De opbrengsten in de biologische teelt blijven 20% achter op die in de gangbare teelt.
Het opbrengstverschil tussen biologisch en gangbaar blijft stabiel op 20%. Ze komen niet dichter bij elkaar, zoals eerder dit jaar nog door samenwerkende onderzoekers werd geconcludeerd op basis van meerjarig onderzoek op Proefboerderij Vredepeel van Wageningen Plant Research. Zij stelden dat het slechts een kwestie van tijd is voor het gat tussen bio en gangbaar is gedicht.
Felle reacties op eerdere berichtgeving
Op het GFactueel-artikel naar aanleiding van dat bericht kwamen enkele felle reacties en voor een deel blijkt dat terecht, nu de onderzoeksresultaten opnieuw zijn geanalyseerd door andere onderzoekers van de WUR. Hierover is een artikel geschreven voor het tijdschrift Agriculture, Ecosystems and Environment, te vinden op het wetenschappelijke platform ScienceDirect. Het ligt namelijk anders dan gesteld.

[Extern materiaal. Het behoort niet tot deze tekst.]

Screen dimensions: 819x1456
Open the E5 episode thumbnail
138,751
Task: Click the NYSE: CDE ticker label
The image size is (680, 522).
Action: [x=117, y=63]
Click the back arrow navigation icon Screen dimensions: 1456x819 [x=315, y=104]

Niet alle jaren dezelfde gewassen geteeld
Uit de nieuwe analyse blijkt dat niet alle 13 jaren waarin het onderzoek heeft plaatsgevonden dezelfde gewassen zijn geteeld. In de beginjaren werd meer suikerbiet geteeld en in de latere jaren meer mais. Hierdoor leek het alsof de opbrengsten van biologisch gemiddeld gezien omhoog gingen, maar per gewas was dit niet zo.

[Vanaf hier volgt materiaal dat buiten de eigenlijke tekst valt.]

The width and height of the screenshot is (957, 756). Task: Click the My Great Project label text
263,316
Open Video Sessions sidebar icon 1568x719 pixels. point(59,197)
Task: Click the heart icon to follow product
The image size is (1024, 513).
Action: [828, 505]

Verschil biologisch en gangbaar blijft 20%
In een vergelijking tussen de systemen over latere jaren (2011-2016), waarbij alle jaren dezelfde werden gewassen geteeld, bleef het verschil tussen biologische en gangbare landbouw in Vredepeel constant op 20%. Er blijft dus een substantieel verschil in opbrengst tussen de beide bedrijfsvoeringen.

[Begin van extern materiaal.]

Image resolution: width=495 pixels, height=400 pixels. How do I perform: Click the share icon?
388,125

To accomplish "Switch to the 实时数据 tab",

Bodem had andere eigenschappen
Die 20% komt overeen met recente gecombineerde studies naar dit thema, geeft WUR aan. Daarnaast bleek uit verdere analyse dat in het onderzoek in Vredepeel de bodem van de biologische proefvelden andere eigenschappen had dan de bodem van de niet-biologische velden; zoals een andere grondwaterstand en meer organische stof. Dat kan hebben meegespeeld in de lagere nitraatuitspoeling.